Yapılacak işler
**a.** Münir Özkul hakkındaki yazıyı iki cümleyle özetleyin.
**b.** Münir Özkul hakkındaki yazıyı son cümlesinden sonra sürdürün.

Verilen metin
········
Yazılarım: Kimimiz kaldı sen de gidince: ...

İbrahim Arslan
1000

ŞİİR


15

TAKİPÇİ

Yazılarım: Kimimiz kaldı sen de gidince: Münir Özkul (889)

Bütün oyuncular, bütün yeşilçam'ı simgeleyen hemde, işte o bütün oyuncular O'nun öğrencileriydi... Bence!

Sen de gidince be usta kimimiz kaldı ki şimdi... Kim kalmak ister ki şu ucube dünyada...

Onu yazmaya güçte yetmez bir kaç güç birleşse bir araya gelse güçler de yetmez...

O münir Özkul. Sinemamızın yüz akı en büyük 'yürek' oyuncusu... Onun gibi yüreğinden oynayan bir baba oyuncu kaç tane var ki...
········
[Bir dizi kayıt]
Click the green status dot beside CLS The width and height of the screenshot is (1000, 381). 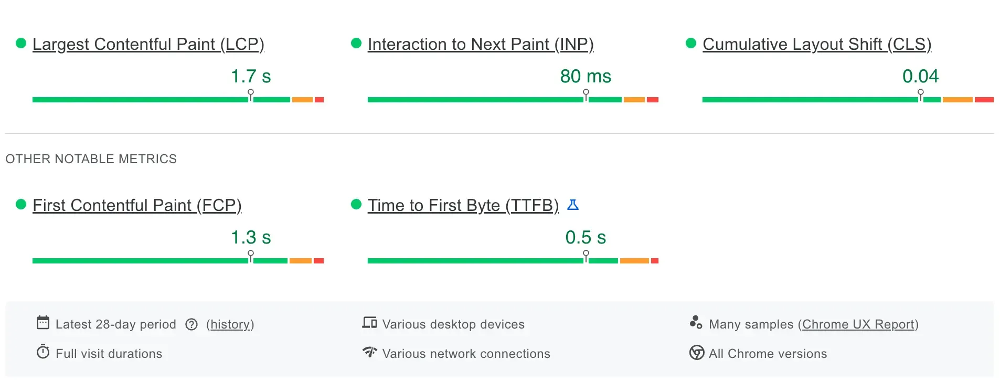pos(690,44)
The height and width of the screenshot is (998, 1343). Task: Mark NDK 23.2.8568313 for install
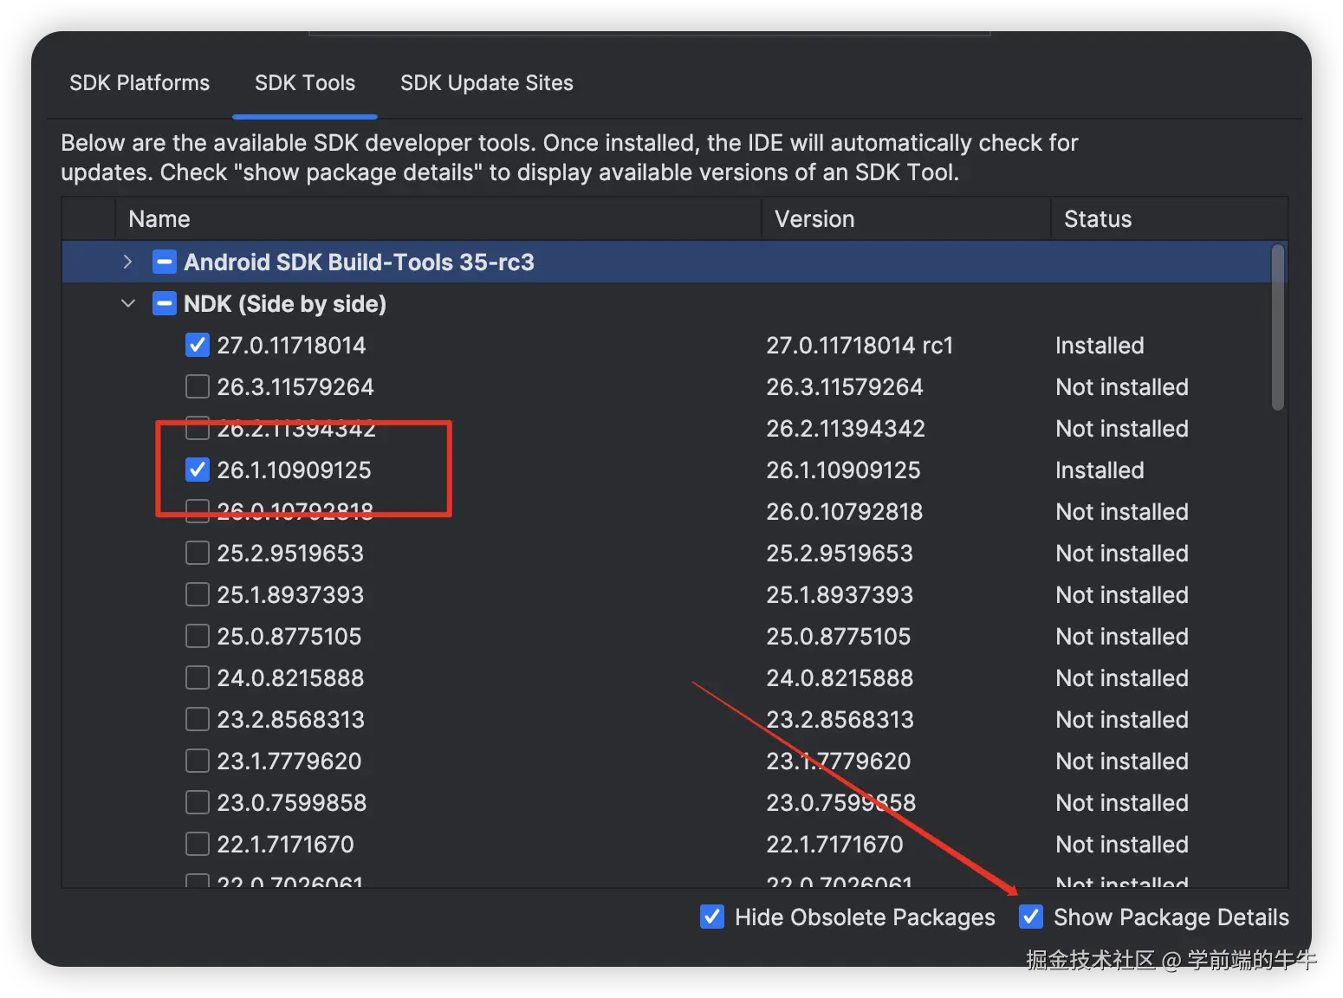pyautogui.click(x=198, y=719)
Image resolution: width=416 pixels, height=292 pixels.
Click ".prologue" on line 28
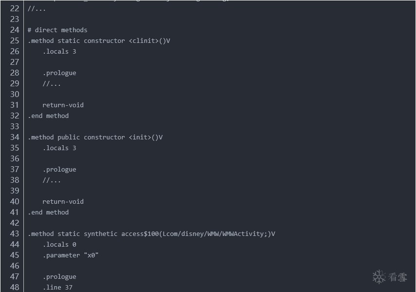click(59, 73)
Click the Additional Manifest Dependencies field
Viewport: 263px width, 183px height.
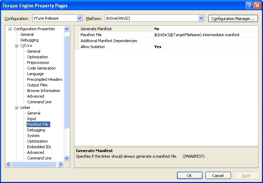pos(205,41)
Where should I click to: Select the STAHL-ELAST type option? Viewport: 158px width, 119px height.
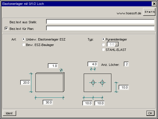pos(103,49)
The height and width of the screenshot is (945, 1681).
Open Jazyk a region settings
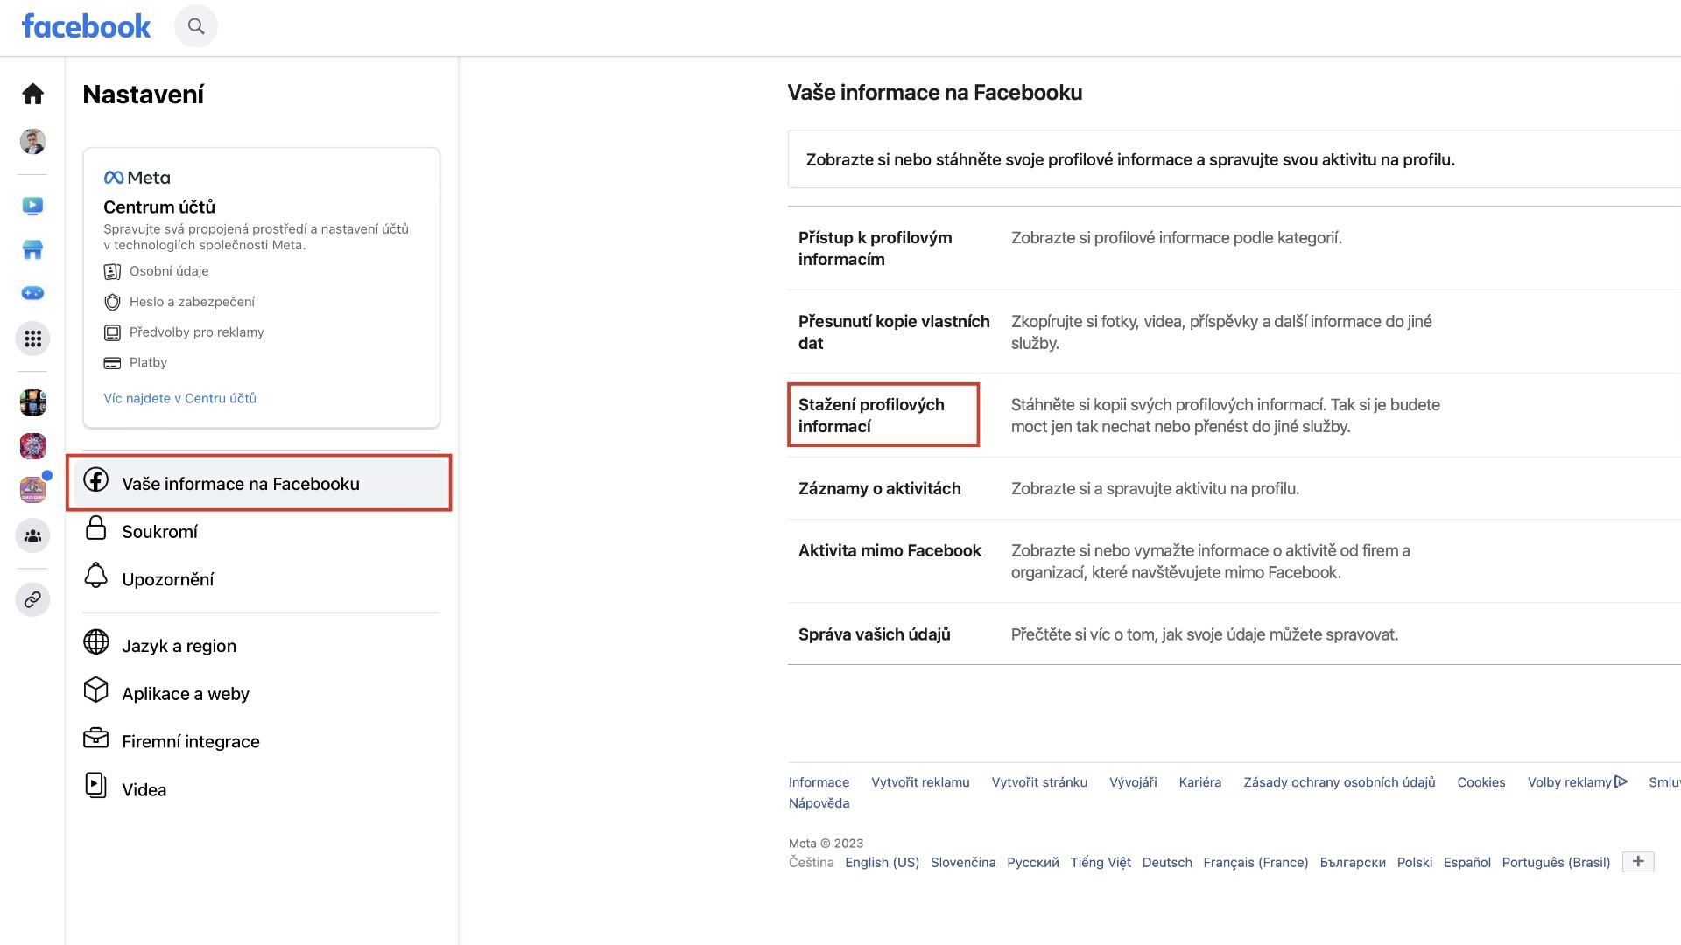point(259,646)
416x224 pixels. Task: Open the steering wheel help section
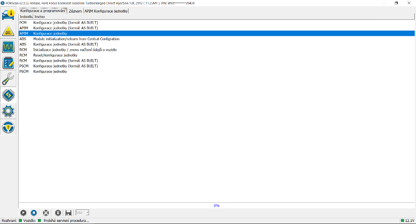pos(8,127)
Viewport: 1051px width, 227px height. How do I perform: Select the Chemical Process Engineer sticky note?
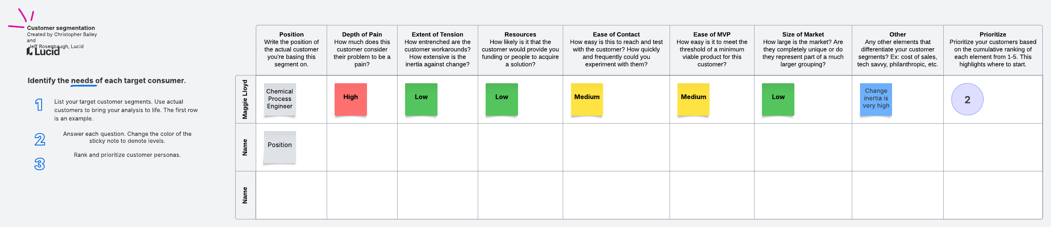tap(280, 99)
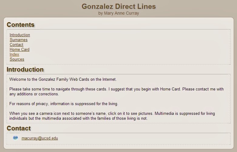This screenshot has width=237, height=152.
Task: Open the Index link
Action: pos(14,54)
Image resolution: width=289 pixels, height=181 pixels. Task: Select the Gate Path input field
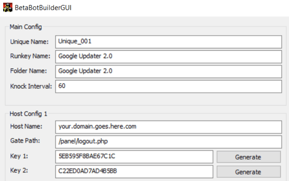(168, 142)
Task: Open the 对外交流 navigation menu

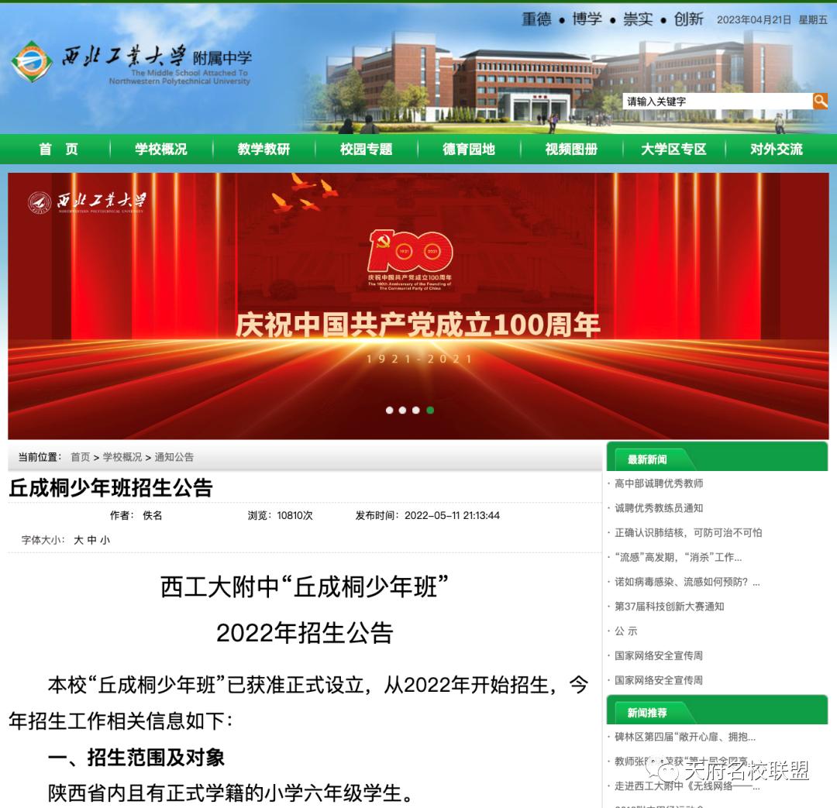Action: (777, 150)
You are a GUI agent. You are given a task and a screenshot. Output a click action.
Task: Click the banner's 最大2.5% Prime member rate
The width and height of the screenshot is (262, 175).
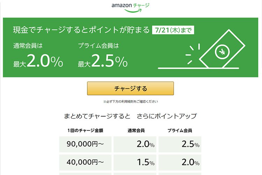[x=103, y=62]
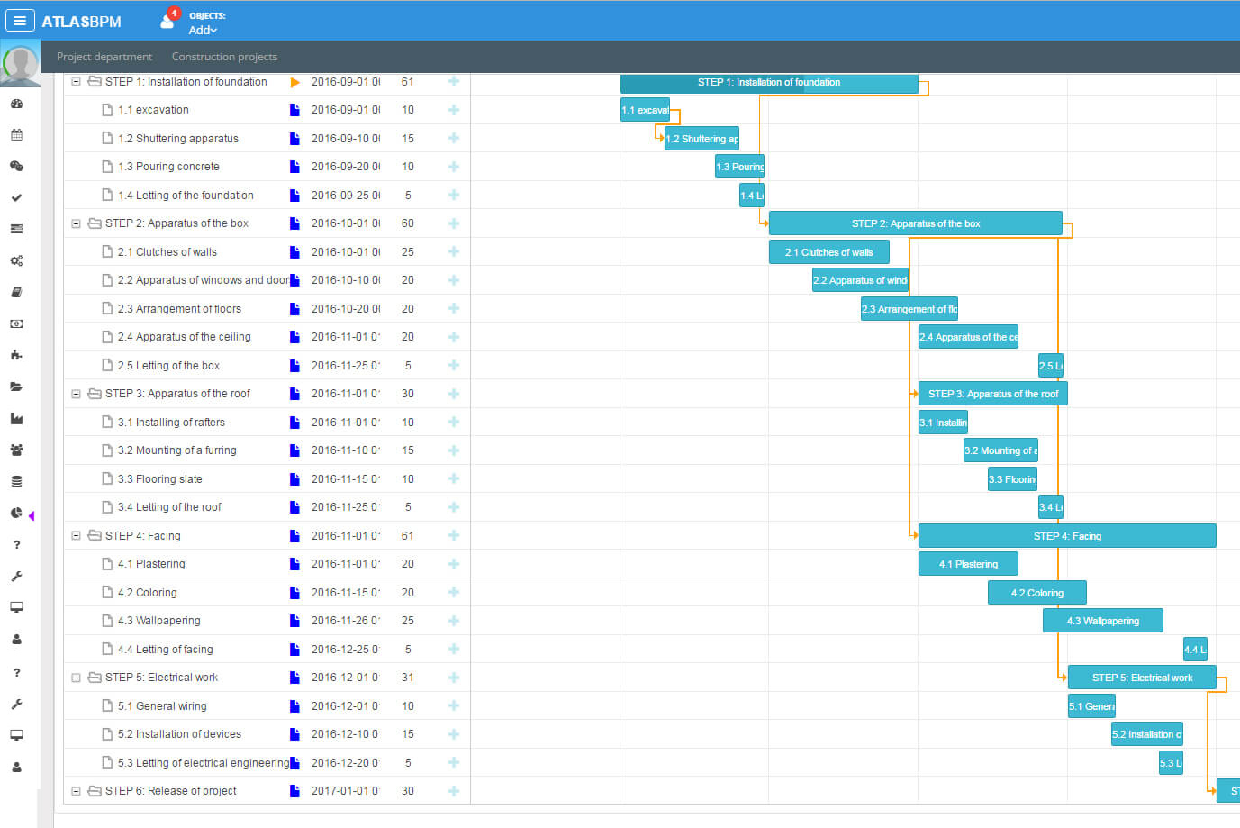Open the dashboard gauge sidebar icon
Image resolution: width=1240 pixels, height=828 pixels.
pos(16,104)
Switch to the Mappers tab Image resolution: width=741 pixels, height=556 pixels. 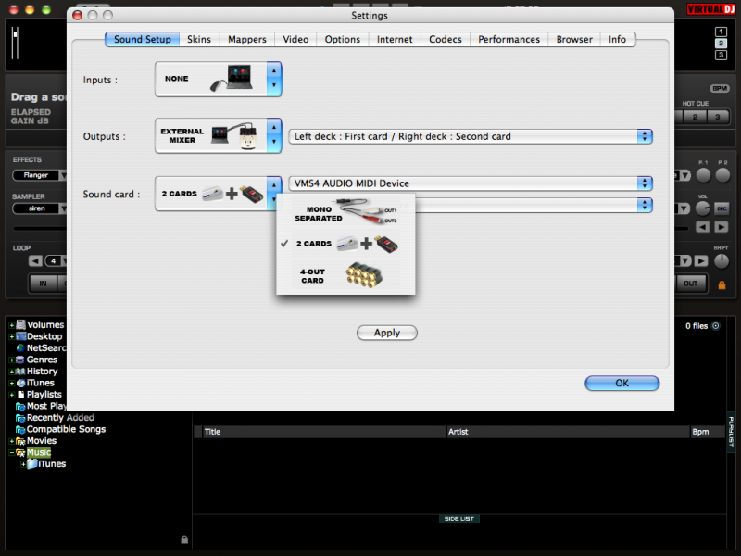click(x=247, y=40)
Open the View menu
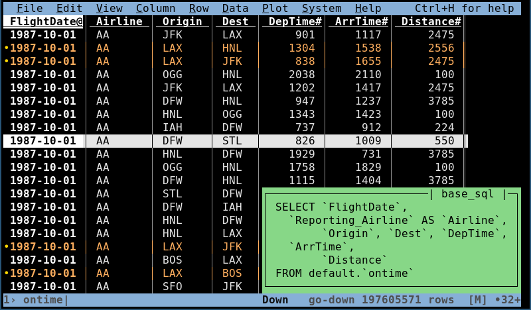This screenshot has width=531, height=310. [110, 8]
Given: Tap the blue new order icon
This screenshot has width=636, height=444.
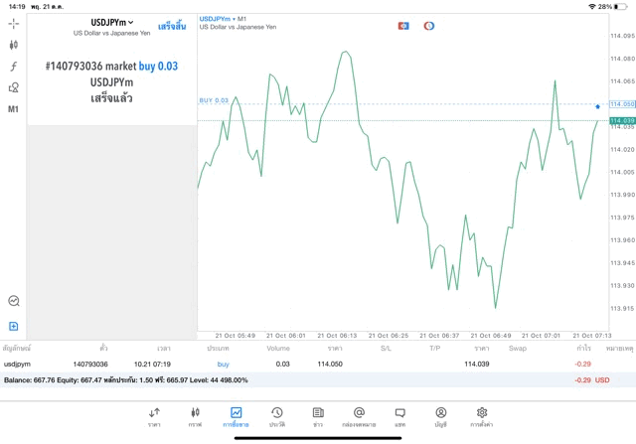Looking at the screenshot, I should (x=14, y=326).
········
Son yanıtlar
**a.** Yazar, Yeşilçam'ı simgeleyen bütün oyuncuların Münir Özkul'un öğrencileri olduğunu düşünür ve onun da gidişiyle geriye kimin kaldığını sorar. Onu yazmaya gücün yetmediğini belirterek Özkul'u sinemamızın yüz akı, yüreğinden oynayan en büyük oyuncu olarak anar.

**b.**
Münir Özkul'suz kaldık 2018' de... 2018' e kadar attı bize yüreği... Belki çok şey demek isterdi de sessiz sesszi gitti...

Aşağıda ki yazım bir vefa yazısı olmakla beraber 2012 yılında yazıldı ama bugüne kadar da hep içimde bir sızı olarak kaldı. Bu yazıyı Leyla KANAT arkadaşımla beraber yazmıştık. Ve sinemamızın büyük öğretmeni yoklama alıyordu odasında benden... Kimler daha sonra bu yoklamada adını 'Var' dan 'Yok' a bıraktı. Ve şimdi o da bırakı bizi işte...

Yeşilçamın son durağı idi yazımın başlığı...

Okuyun hadi ağlamadan. Kimse ağlamasın ki o ustaların kemiklerini sızlatmayalım...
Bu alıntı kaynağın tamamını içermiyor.